• **What the task requires**
Which lines in the entries below contain the string "height", with case counting? Copy each of those lines in full.

• **Records for the task**
****

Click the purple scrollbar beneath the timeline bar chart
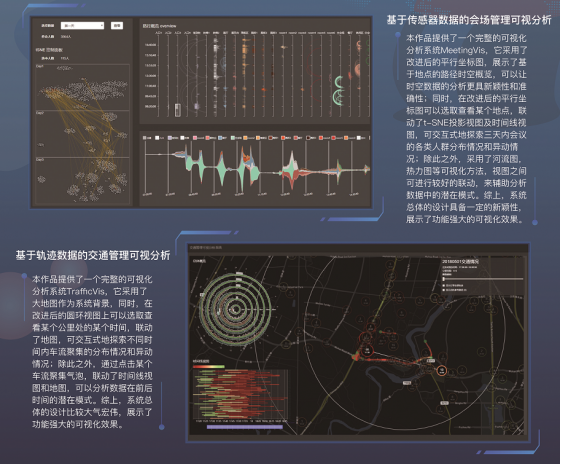Screen dimensions: 561x464 click(245, 427)
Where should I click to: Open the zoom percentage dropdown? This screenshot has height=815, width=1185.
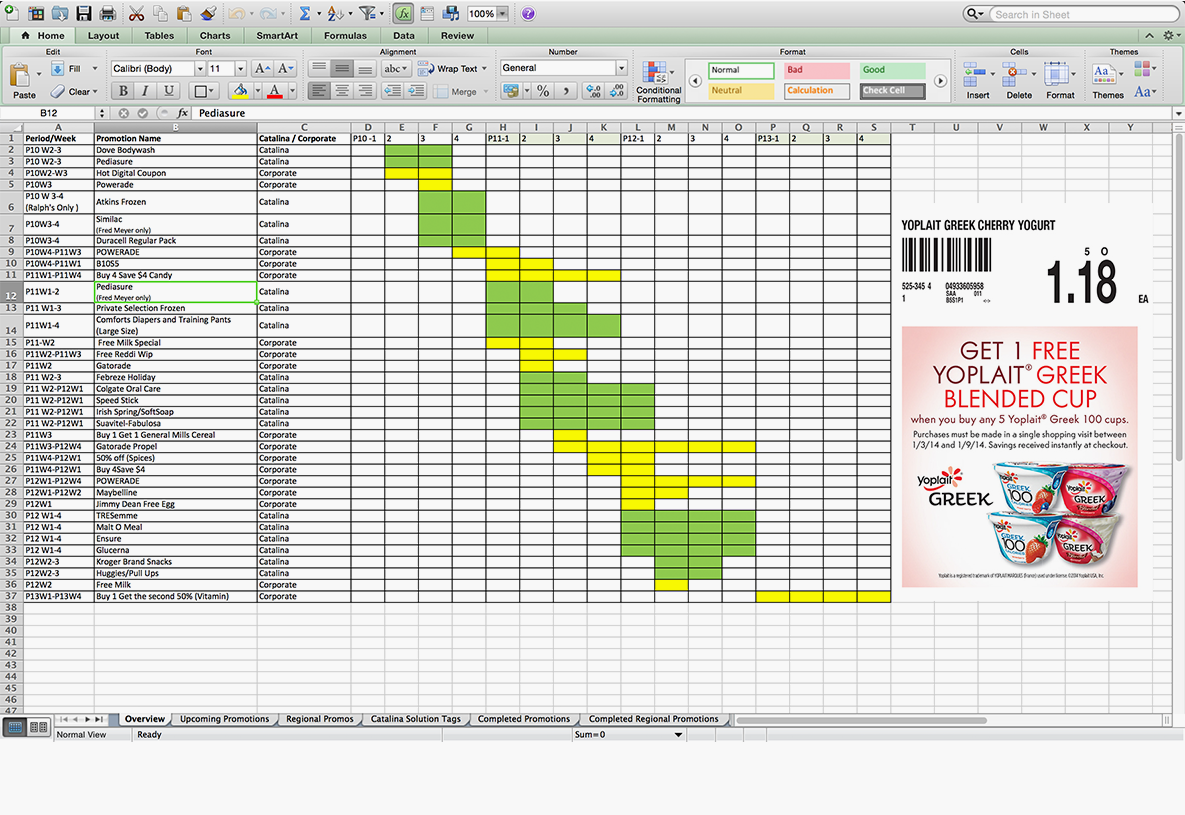502,14
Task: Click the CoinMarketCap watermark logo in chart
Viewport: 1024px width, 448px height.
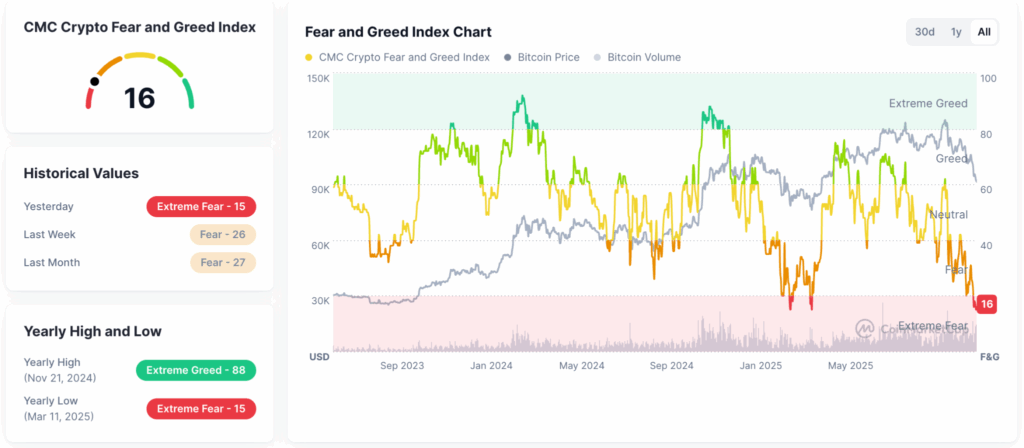Action: point(864,327)
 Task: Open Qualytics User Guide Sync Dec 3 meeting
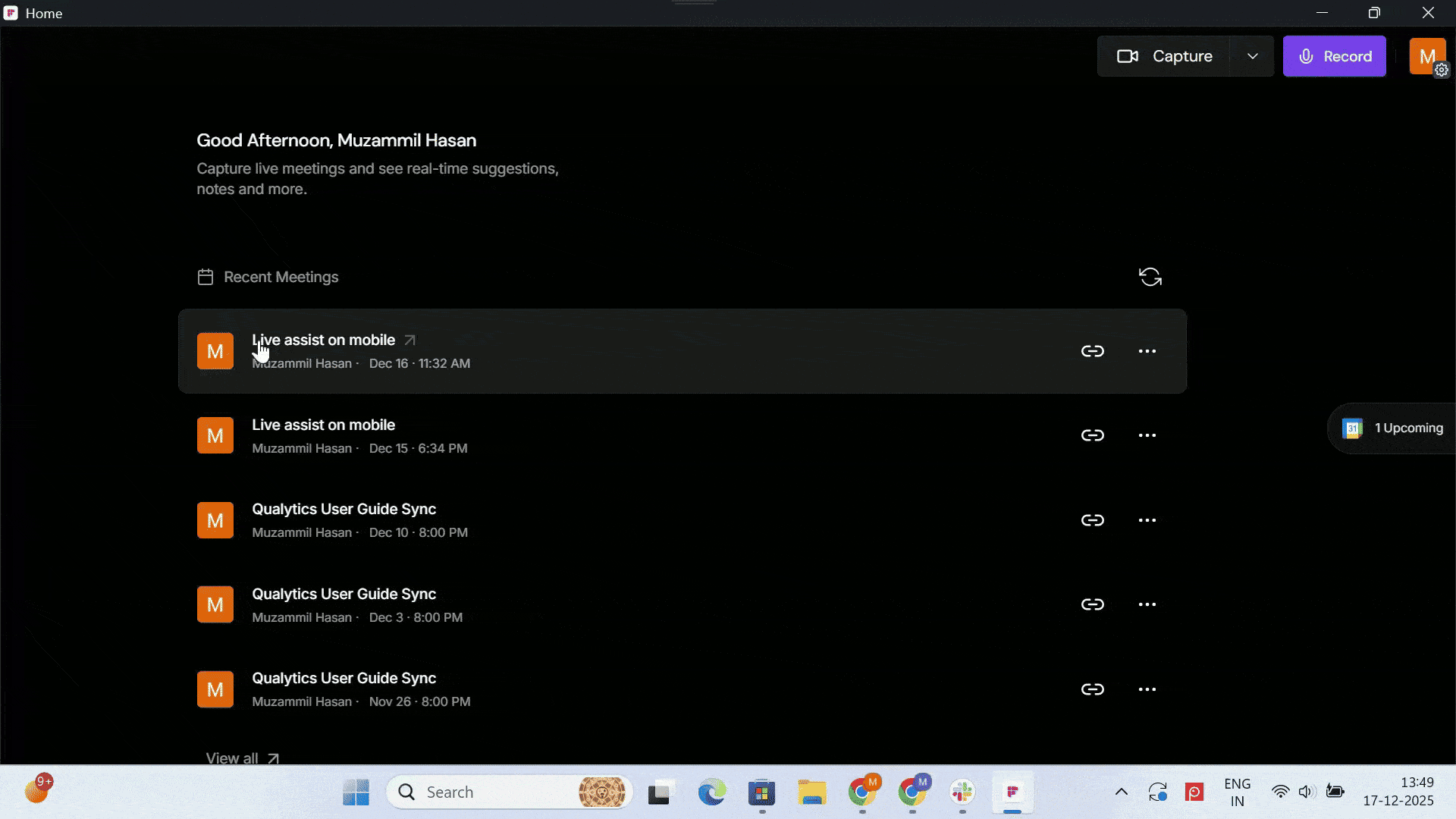pyautogui.click(x=344, y=595)

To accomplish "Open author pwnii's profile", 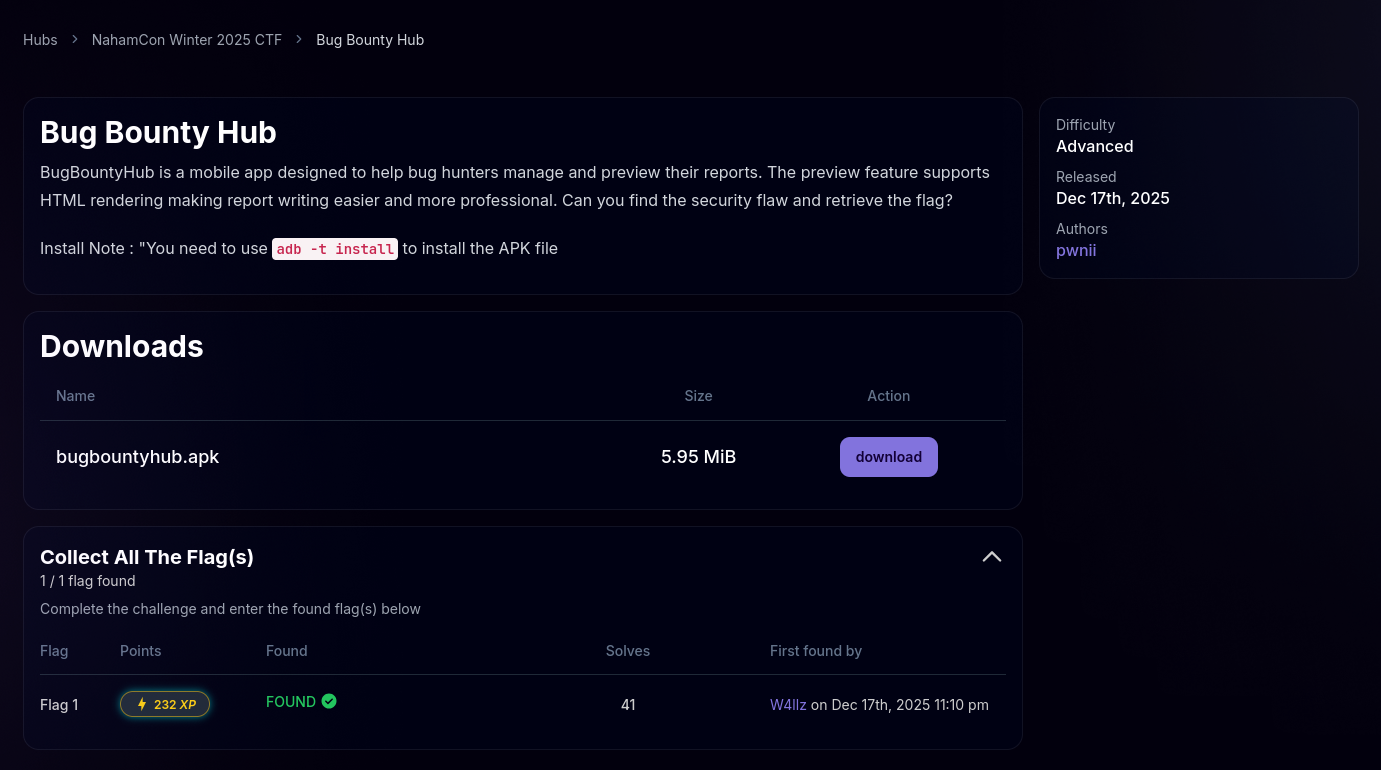I will click(1076, 250).
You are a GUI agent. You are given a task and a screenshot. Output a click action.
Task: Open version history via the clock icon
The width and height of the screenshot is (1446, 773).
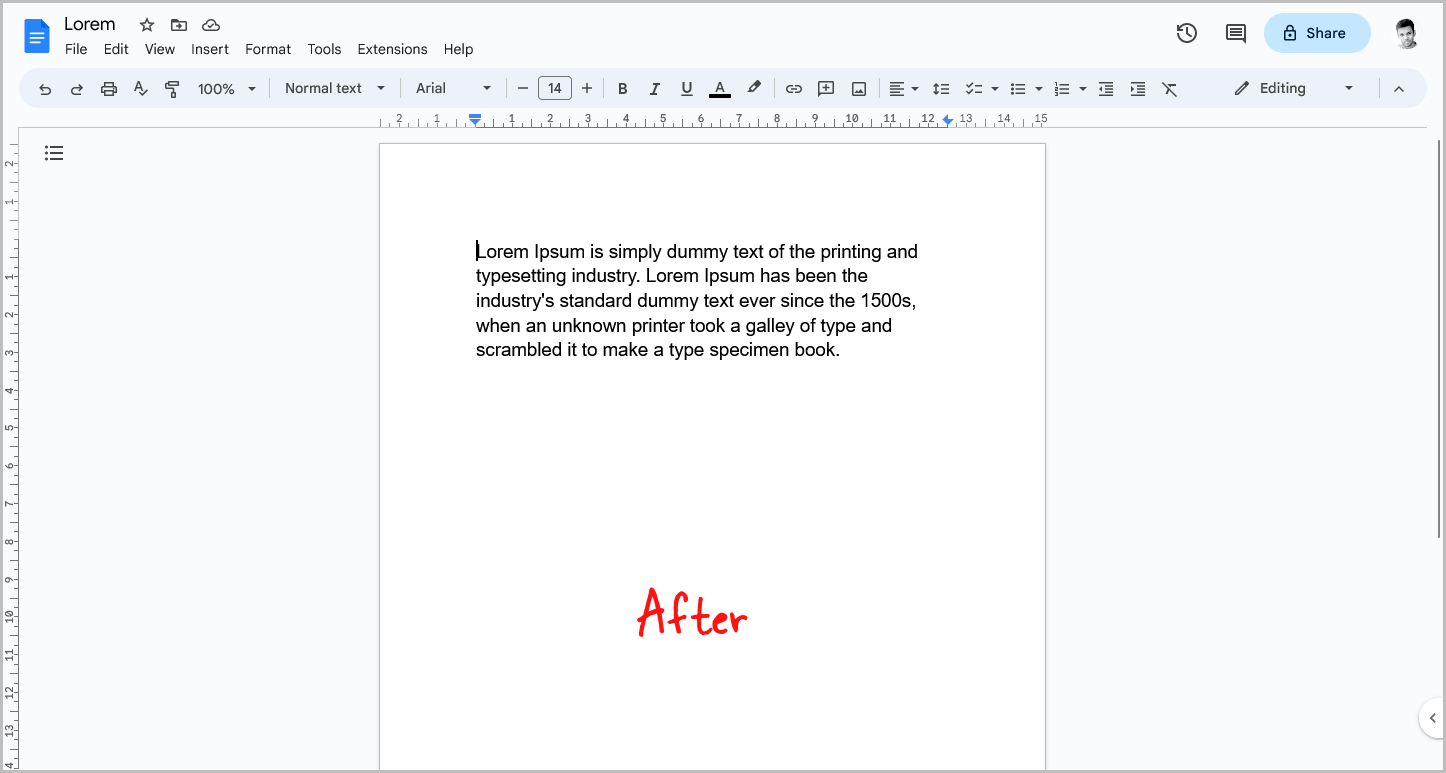pos(1186,32)
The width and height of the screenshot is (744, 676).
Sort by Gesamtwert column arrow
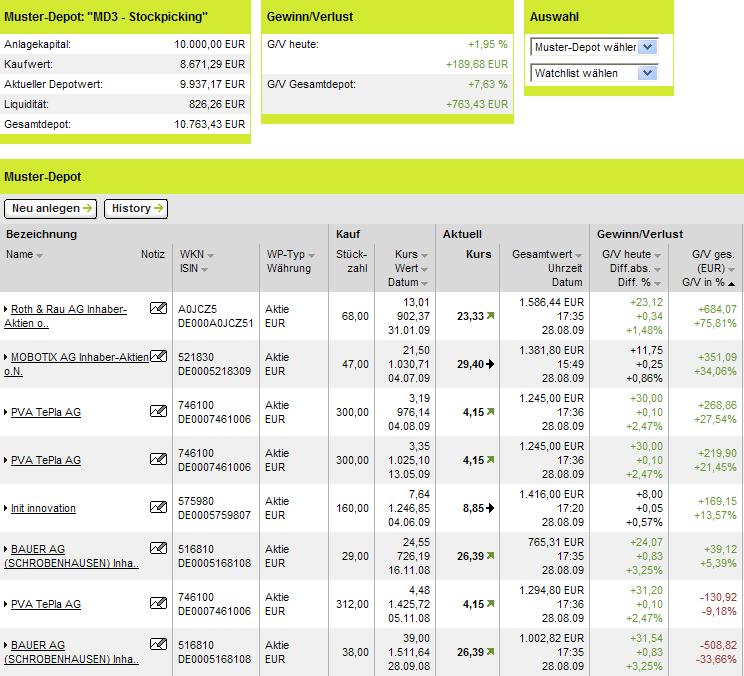point(578,256)

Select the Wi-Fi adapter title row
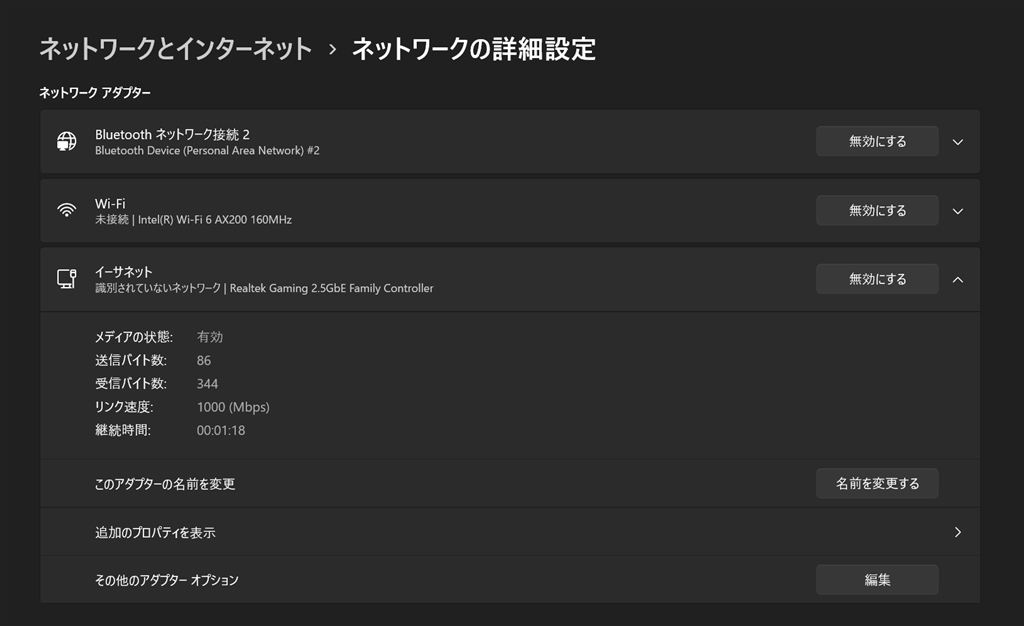pyautogui.click(x=110, y=203)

****

• **Written solution**
Where should I click to: Open the zoom percentage dropdown? This screenshot has height=815, width=1185.
Viewport: 1024px width, 448px height.
The width and height of the screenshot is (1446, 773).
The width and height of the screenshot is (744, 676).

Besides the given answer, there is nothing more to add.